Dicey Peaks is a great family game that introduces some basic strategic elements and balances them against a healthy amount of luck. As with Zombie Dice, different colored dice have higher percentages of certain symbols; dark blue dice favor resting, white dice favor climbing, and light blue is neutral. Players can attempt to boost their oxygen by selecting from the dark blue pool, but dice can be fickle, and so they may have to change their strategy after seeing what they roll. Games don’t take long to play either – an average of 20 to 30 minutes in our experience – making it ideal for families.
For a more detailed look at the game, check out Dave’s full review on GeekDad.
The final entry in my list of ice-themed tabletop games, Ice Cool, is possibly one of the most unique games I have played in a long time, and it certainly has some of the most unique packaging I have ever come across. The game could best be described as a variant on the classic soccer game Subbuteo, but instead of flicking soccer players around a pitch, you’re flicking penguins around a school built from ice. Curious yet?
Up to four people can play and there are as many rounds as there are players (except in a two-player game which has slightly different rules). In each round, one player takes on the role of hall monitor while the others play as students attempting to ditch class and eat some tasty fish instead. The student players have to zip around the school, passing through three doors with a fish overhead. Passing through a door adds that fish to your pile and allows the student to take a fish card from the deck. These cards have victory points on them that will be added up later. Meanwhile, the hall monitor chases the students around and attempts to tag them by bumping into them. Tagging students allows the hall monitor to take their ID cards until the end of the round.
The round ends when either a student has collected the three fish tokens of their color, or the hall monitor has collected the ID cards of every other player. At this point, players draw an additional fish card for every student ID they have in their possession (up to four for the hall monitor if they won the round). The next player becomes the hall monitor until the end of the final round. At the end of the game, the victory points on the fish cards are counted and the winner is the player with the most points (or the most cards in case of a tie).

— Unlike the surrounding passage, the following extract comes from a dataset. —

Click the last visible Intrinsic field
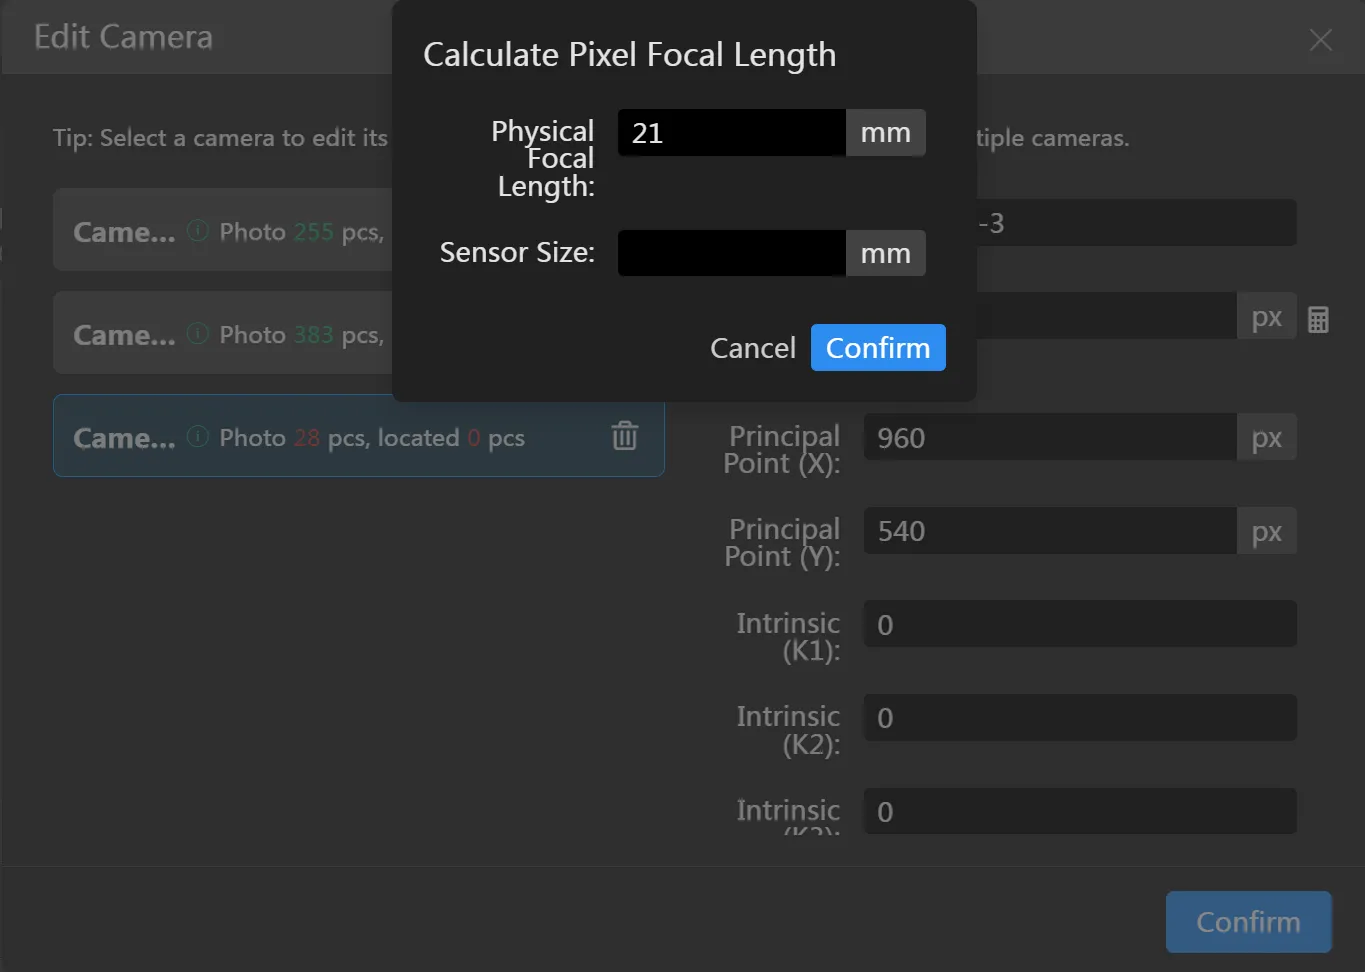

Ice Cool is a very fun, fast game that is easy to understand. Everyone can play, although younger children (and some adults) may struggle with the dexterity needed to flick their penguins accurately. We also found that we couldn’t play more than a couple of games in a row because constantly flicking your fingers against the plastic penguins quickly became painful. Thimbles might be a worthwhile investment if you plan to play a lot, or a least a box of band-aids to wrap your finger with!
For a more detailed look at Ice Cool, check out Jonathan’s full review on GeekDad.
GeekMom received these items for review purposes.